• _Explore the material_:
1) From the CyDeploy article, copy the passage starting at "To ensure there" and ending at "labeling is correct.".
2) Answer these questions using the CyDeploy article:
(a) Who is the company's founder?
(b) Who checks that the machine learning labeling is correct?
(c) In what competition is CyDeploy a Top 20 finalist?

CyDeploy wants to create a replica of a company’s system to help it test updatesbefore pushing them out — catch it at Disrupt 2025

For any company using software, there is often a difficult balance between patching systems as quickly as possible to prevent cyberattacks and making sure those updates do not break how the systems work. This is where the startup CyDeploy wants to help.

The company’s founder, Tina Williams-Koroma, explained that the idea of CyDeploy is to use machine learning to observe and record the most important systems a company runs. It creates a replica of them, allowing the company to run tests on what she called a digital twin before deploying updates on the real live systems.

She stated that they record how users are using applications and systems on a regular day-to-day basis. CyDeploy can record and label what happens on a computer’s screen, and the machine learning comes in to learn to interpret and automatically label that activity.

To ensure there are no errors, there is still a human in the loop. A customer’s system administrator, who has the expertise to know what they are looking at or expecting, checks that the machine learning labeling is correct.

Williams-Koroma spoke ahead of the TechCrunch Disrupt 2025 conference, where CyDeploy is a Top 20 finalist in Startup Battlefield.

The advantage CyDeploy provides is that it can help write test scripts more quickly. You deploy it into your digital twin environment and have the system administrators run functional test scripts that reflect normal day-to-day uses. Then they can see from there what the issues might be.

• _Source material_:
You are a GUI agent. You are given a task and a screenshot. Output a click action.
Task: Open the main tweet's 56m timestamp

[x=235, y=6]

==

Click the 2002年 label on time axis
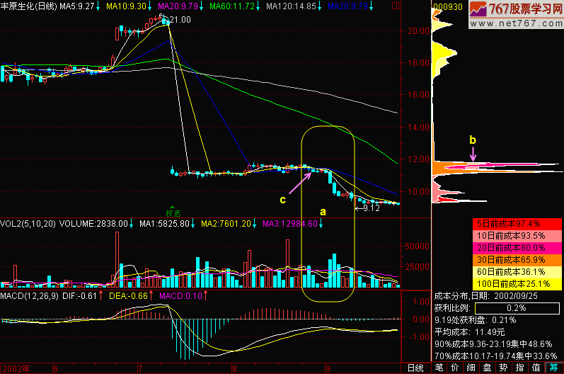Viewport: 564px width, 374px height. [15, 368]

==

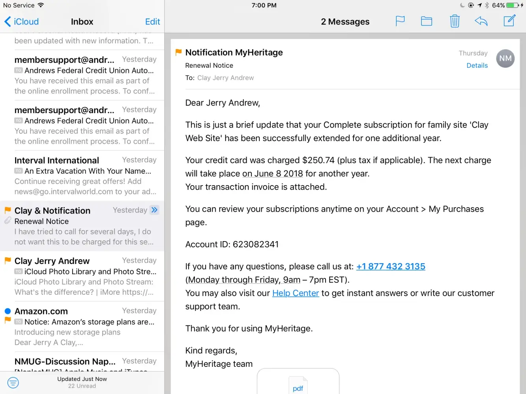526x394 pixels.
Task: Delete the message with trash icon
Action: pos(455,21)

• _Answers for this exercise_:
1)
To ensure there are no errors, there is still a human in the loop. A customer’s system administrator, who has the expertise to know what they are looking at or expecting, checks that the machine learning labeling is correct.

2)
(a) Tina Williams-Koroma
(b) A customer's system administrator
(c) Startup Battlefield at the TechCrunch Disrupt 2025 conference